───── WORKING DATA
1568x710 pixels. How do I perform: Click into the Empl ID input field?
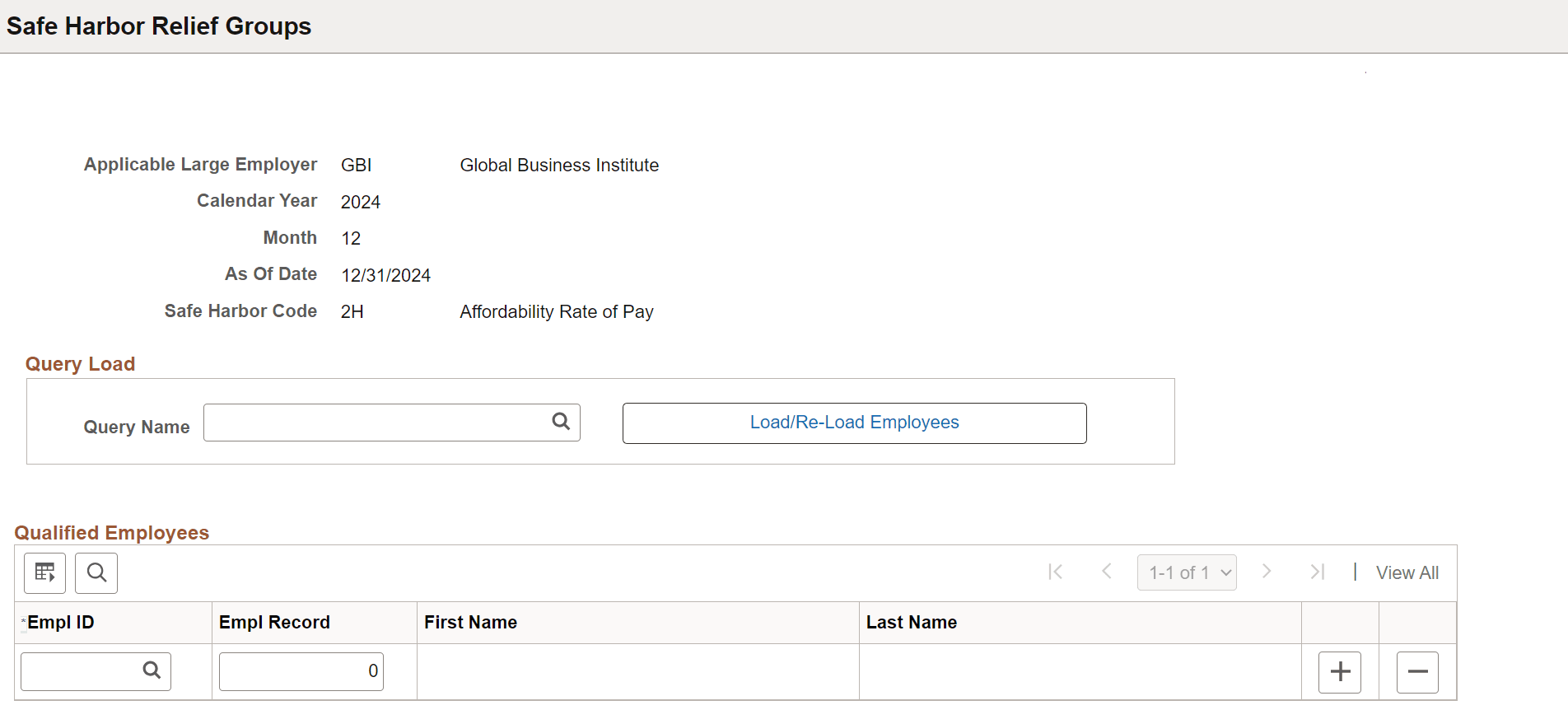tap(80, 671)
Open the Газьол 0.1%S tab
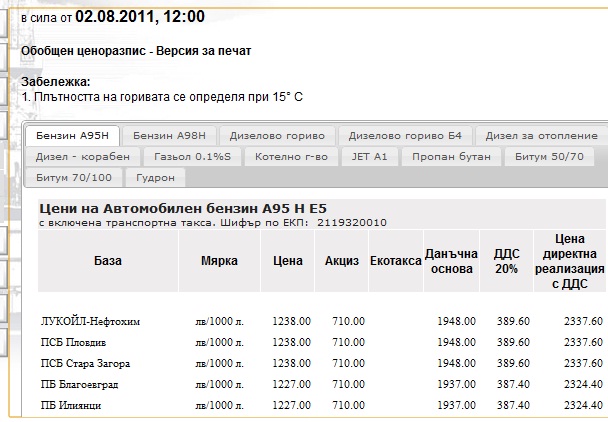This screenshot has height=422, width=608. click(x=192, y=157)
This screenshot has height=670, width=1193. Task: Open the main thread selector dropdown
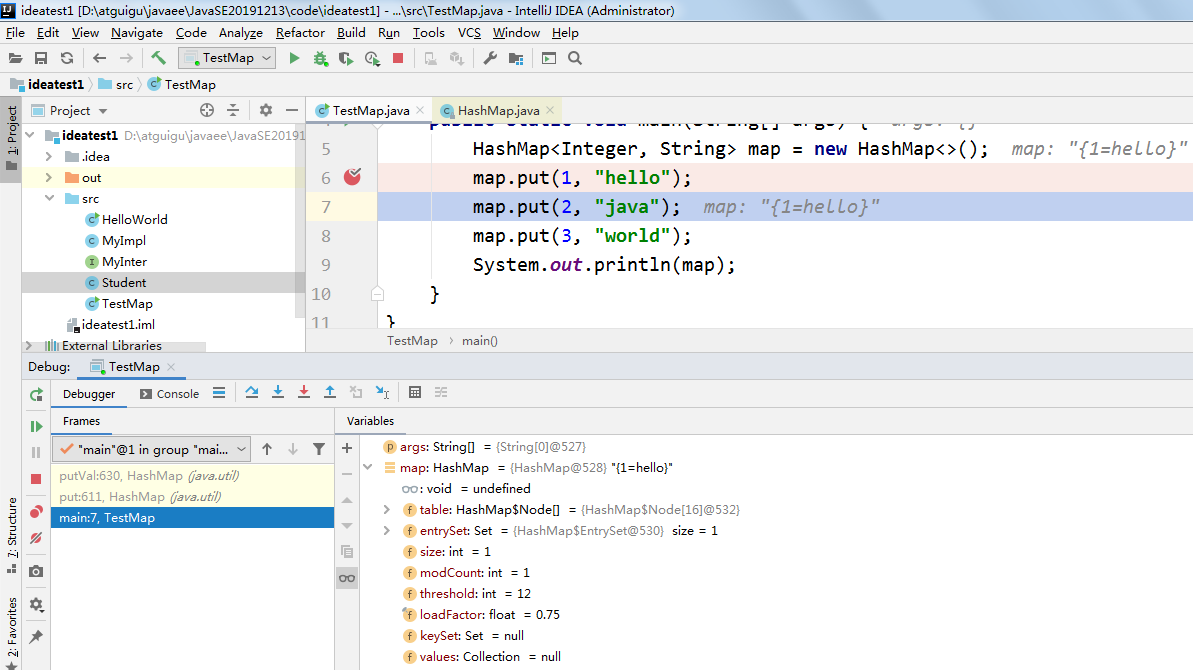pyautogui.click(x=151, y=450)
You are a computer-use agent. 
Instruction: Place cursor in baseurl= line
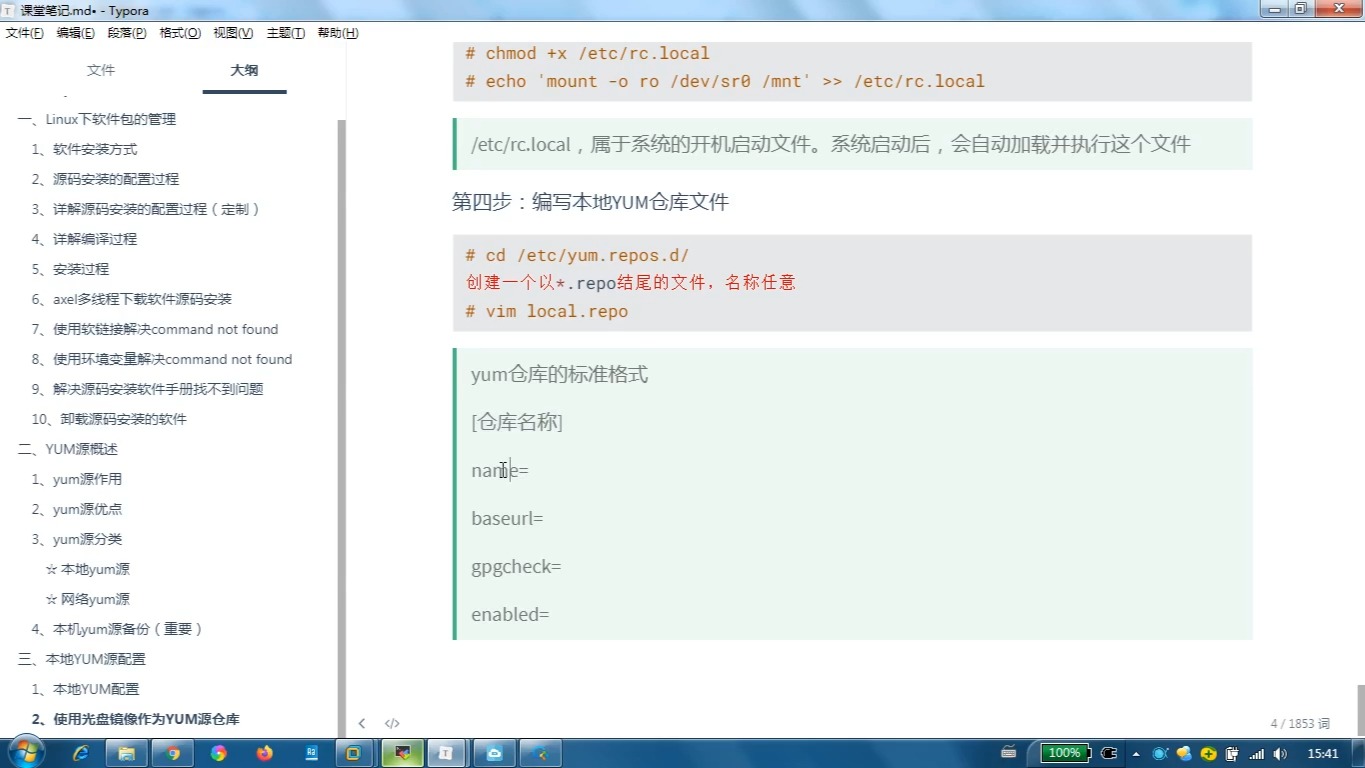pos(507,518)
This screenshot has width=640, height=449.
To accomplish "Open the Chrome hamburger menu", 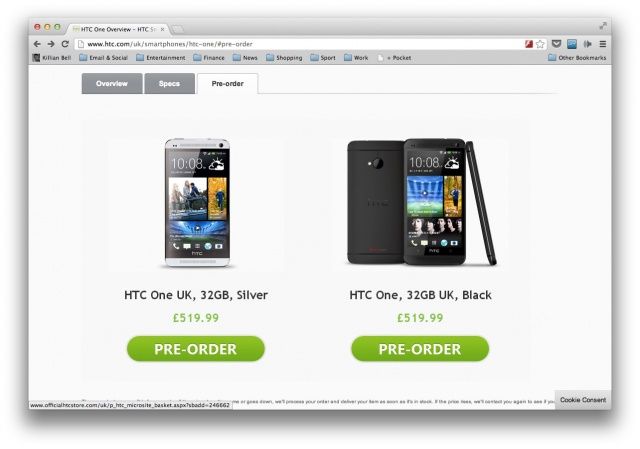I will click(x=603, y=44).
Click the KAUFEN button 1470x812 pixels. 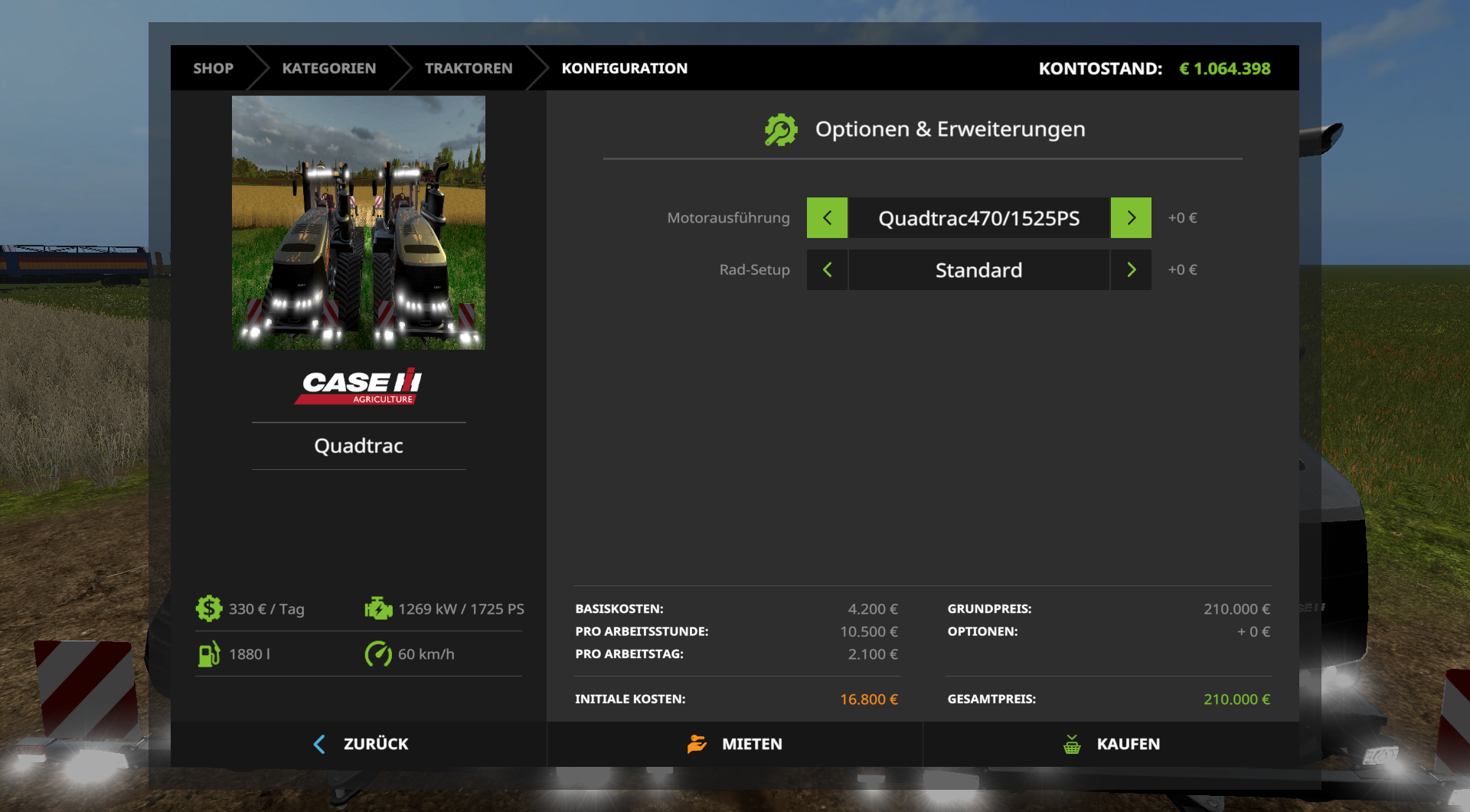click(1111, 744)
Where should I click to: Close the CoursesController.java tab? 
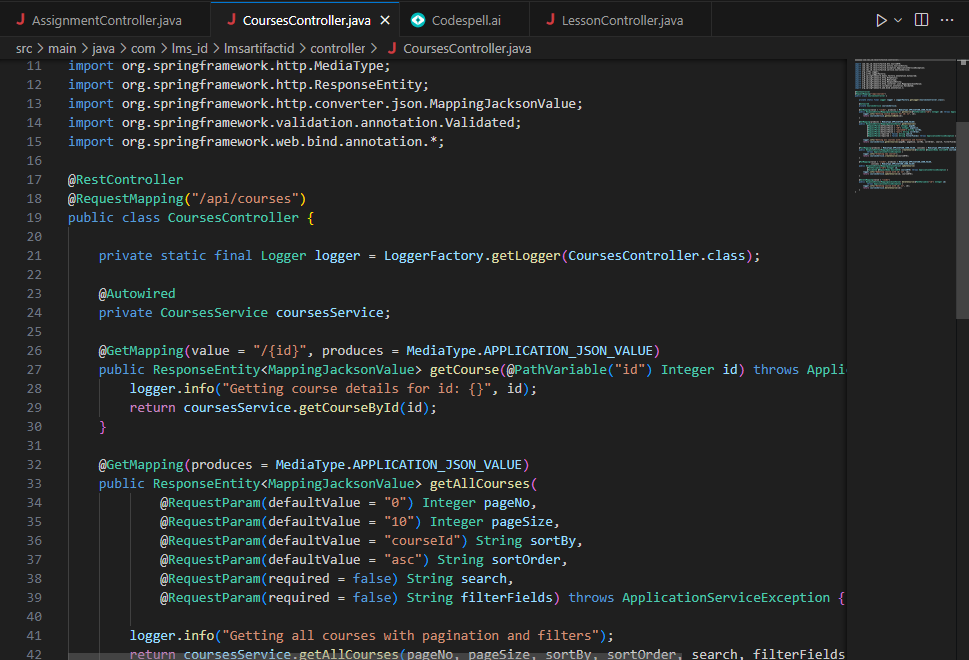(x=385, y=19)
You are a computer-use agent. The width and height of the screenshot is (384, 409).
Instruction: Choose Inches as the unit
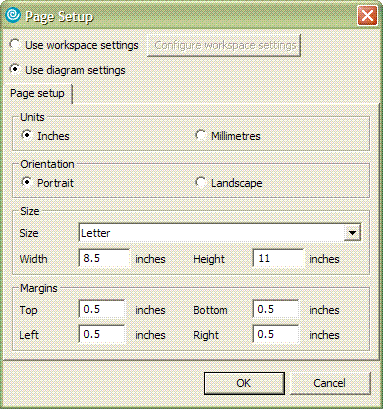point(27,135)
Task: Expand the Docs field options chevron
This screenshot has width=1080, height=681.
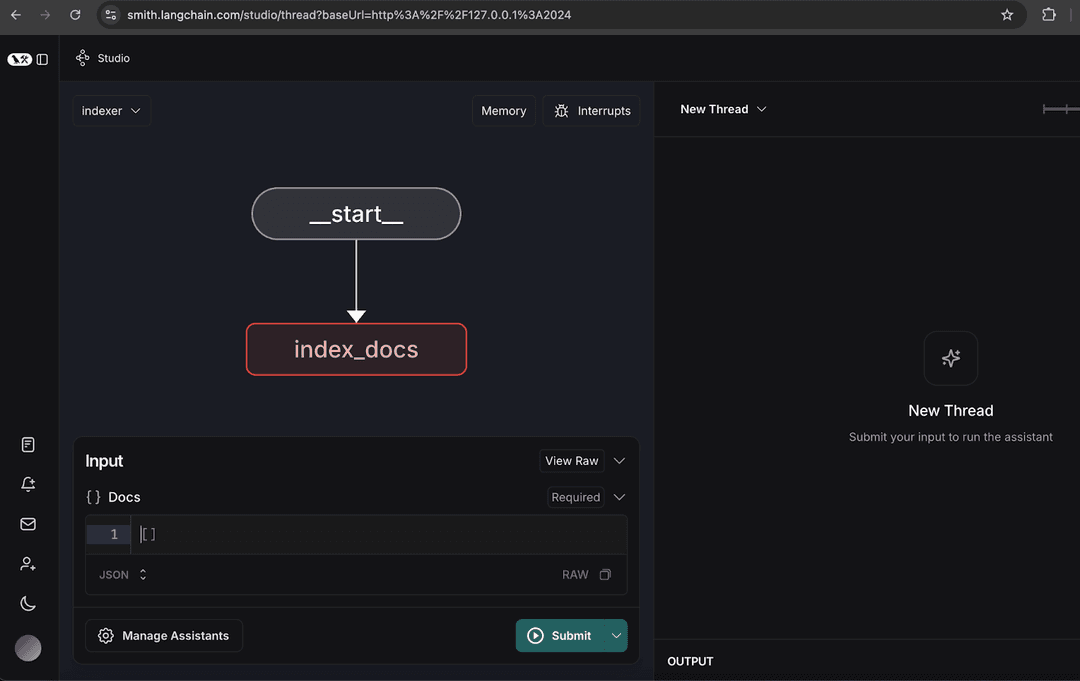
──────────
WHAT YOU SHOULD DO -
Set down exactly and only the lines from the line that contains "You are a computer-use agent. The" through the last line of the entries above, with both of those lines included and the pictures left out.

SOLUTION TO THE PROBLEM -
You are a computer-use agent. The width and height of the screenshot is (384, 409).
Instruction: Choose Inches as the unit
point(27,135)
Task: Expand the Docs field options chevron
This screenshot has width=1080, height=681.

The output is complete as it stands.